DATASET CONTENT START

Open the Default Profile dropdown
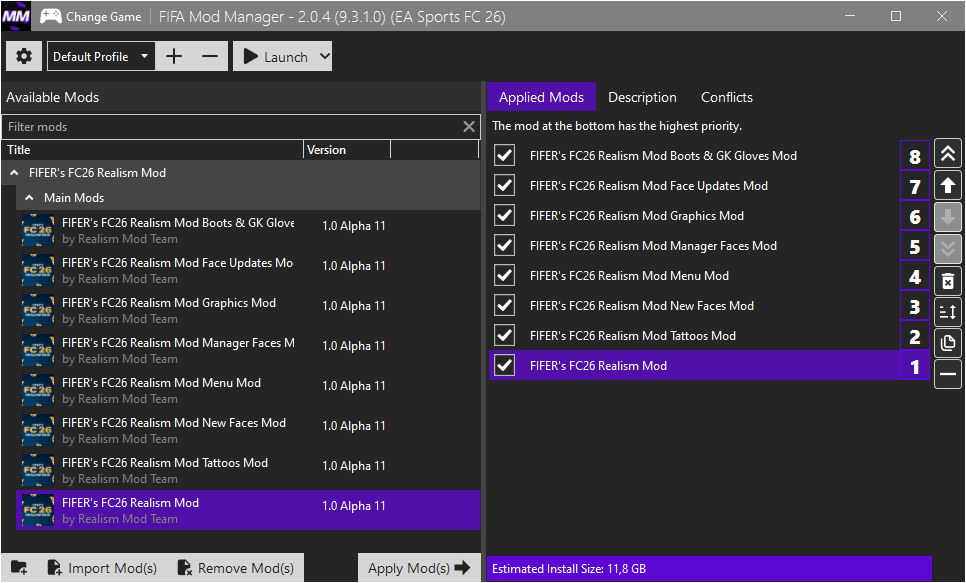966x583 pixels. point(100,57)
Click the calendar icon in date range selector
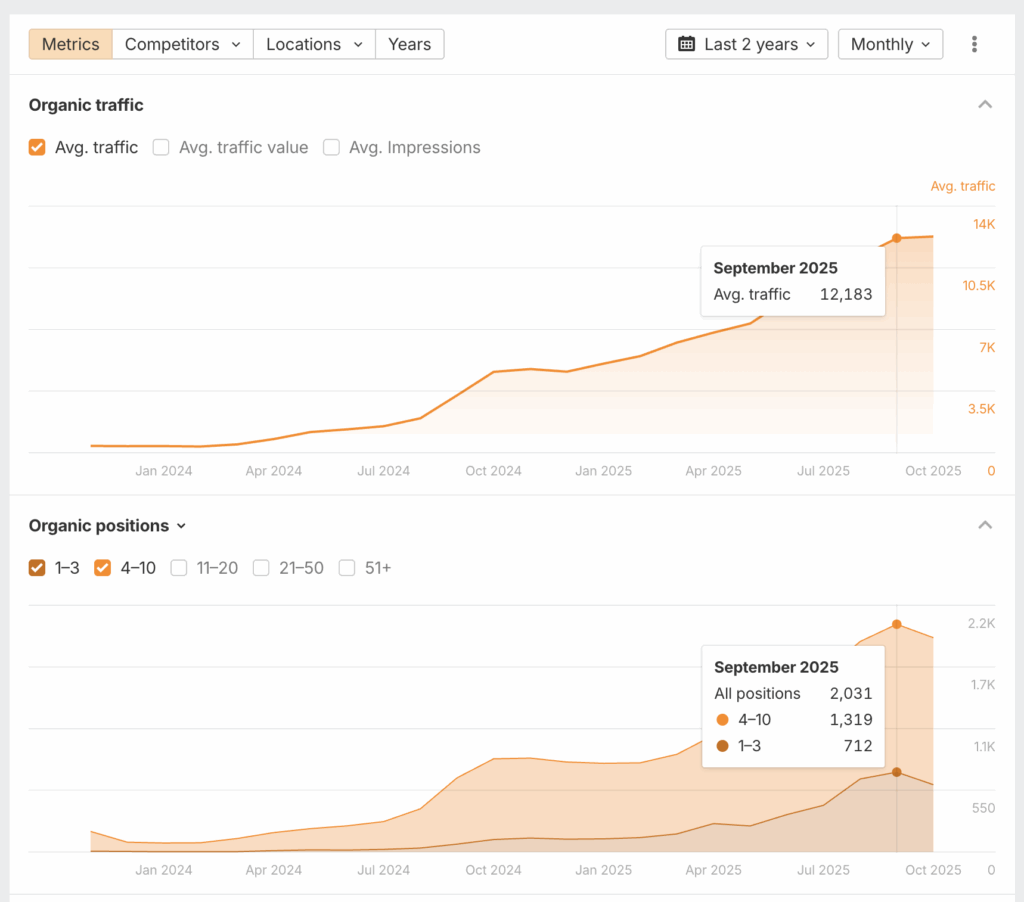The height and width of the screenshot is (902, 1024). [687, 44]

DATASET CONTENT END
DATASET CONTENT START

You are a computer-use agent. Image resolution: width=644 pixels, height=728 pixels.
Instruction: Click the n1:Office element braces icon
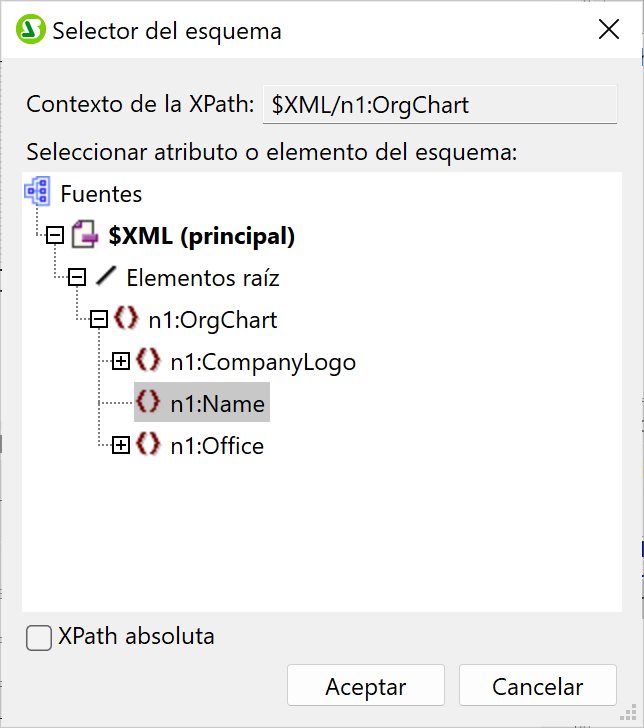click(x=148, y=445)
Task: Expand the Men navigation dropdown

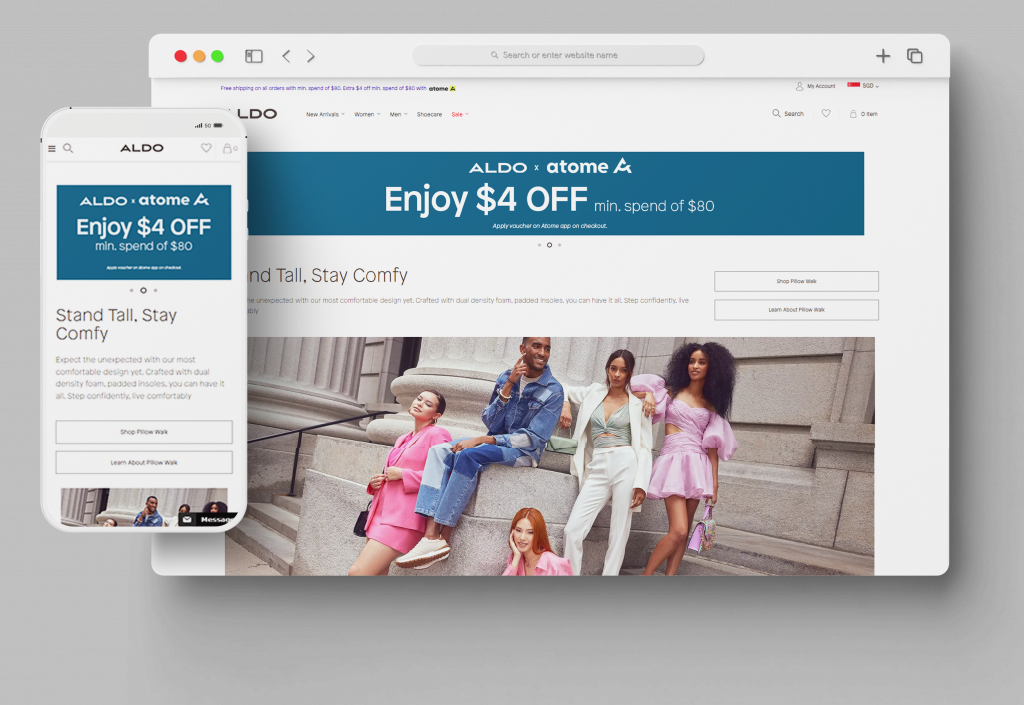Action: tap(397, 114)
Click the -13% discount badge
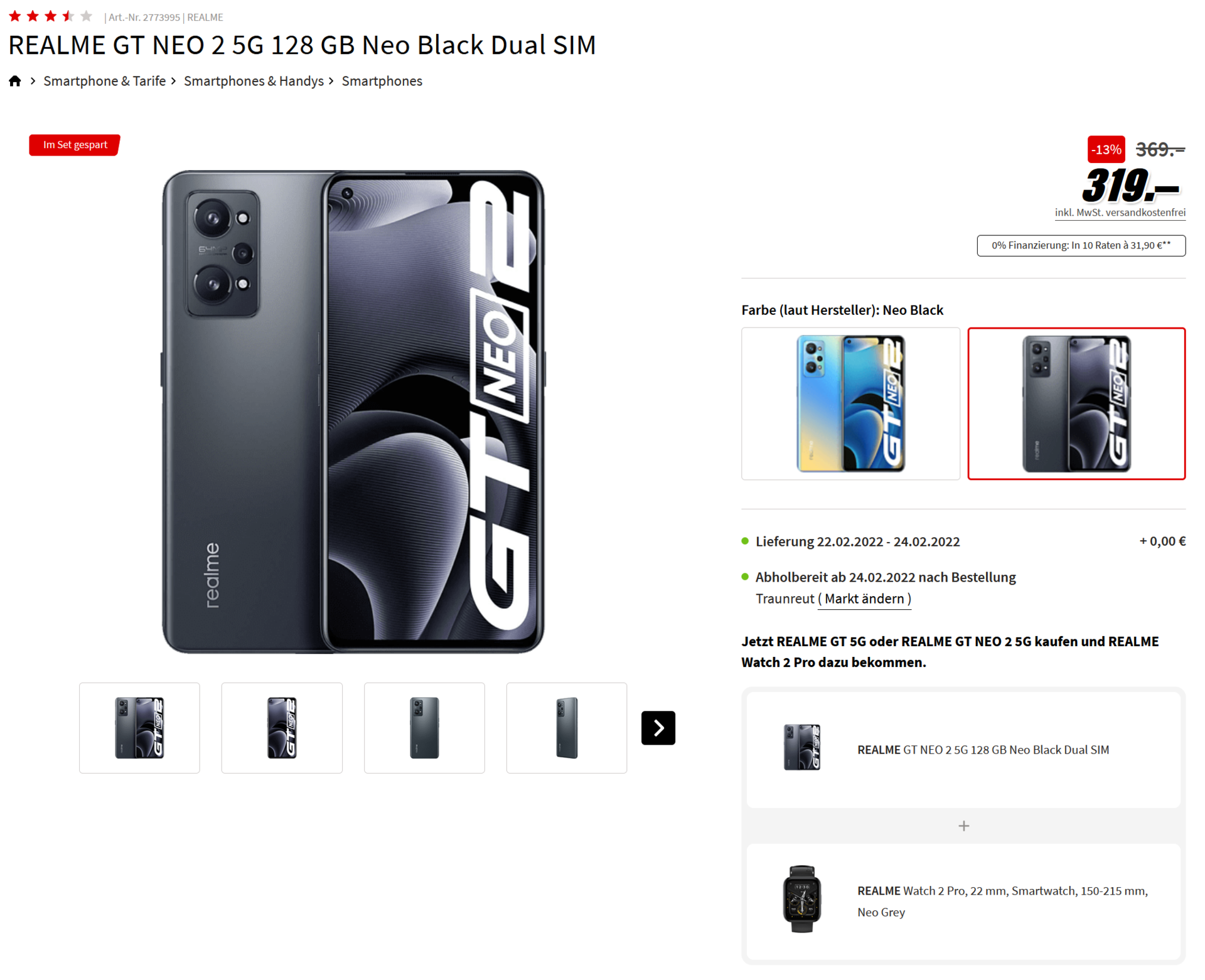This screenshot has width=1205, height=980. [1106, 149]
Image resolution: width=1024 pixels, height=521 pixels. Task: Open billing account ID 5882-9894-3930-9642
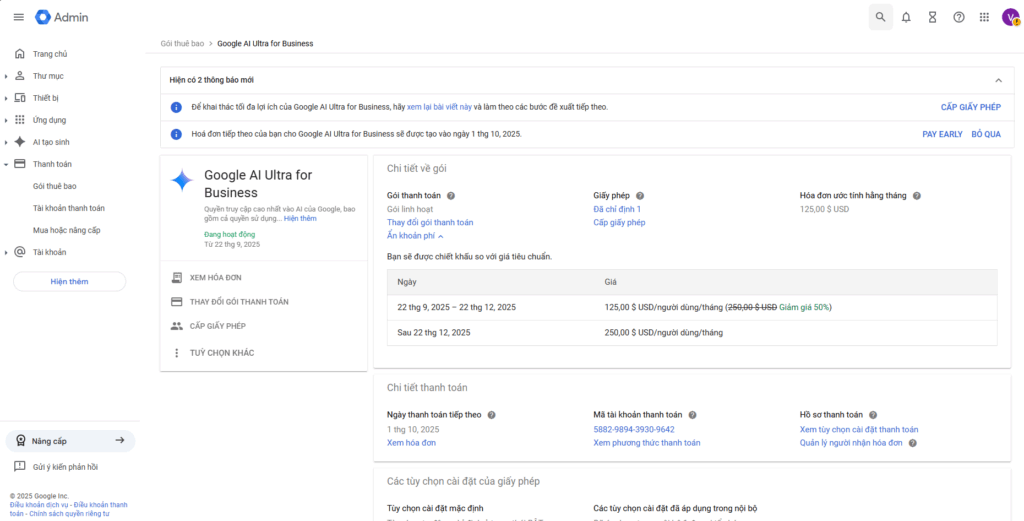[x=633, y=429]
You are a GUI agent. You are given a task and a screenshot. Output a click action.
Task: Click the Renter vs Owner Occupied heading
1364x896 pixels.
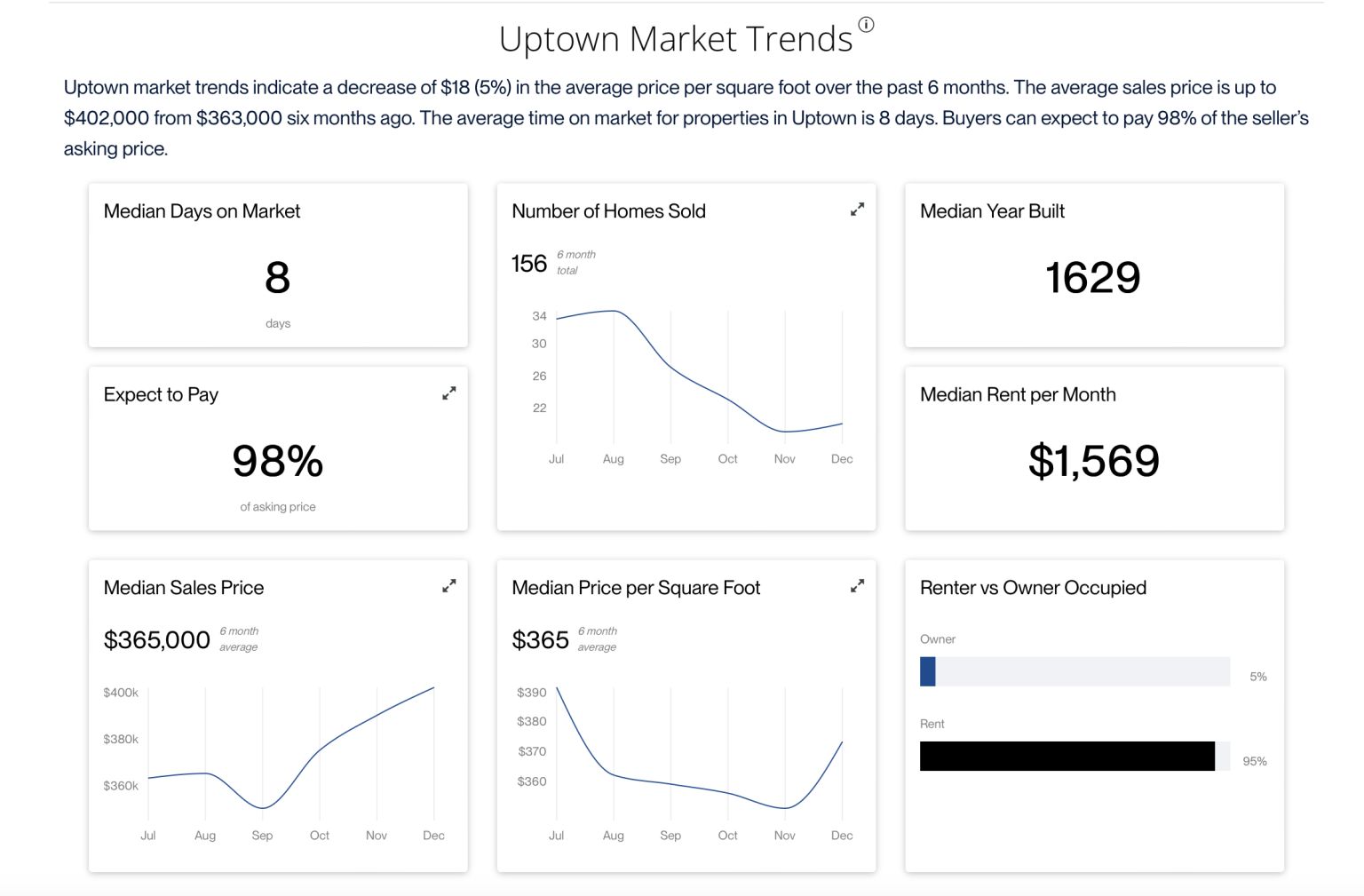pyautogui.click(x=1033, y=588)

DATASET CONTENT END

▶ [EXERCISE DESCRIPTION] Your answer should be each line from the preceding material in which the word "agent" occurs.

▶ [REPLY TO THE EXERCISE]
You are a computer-use agent. Image resolution: width=644 pixels, height=728 pixels.
You are a GUI agent. You are given a task and a screenshot. Output a click action.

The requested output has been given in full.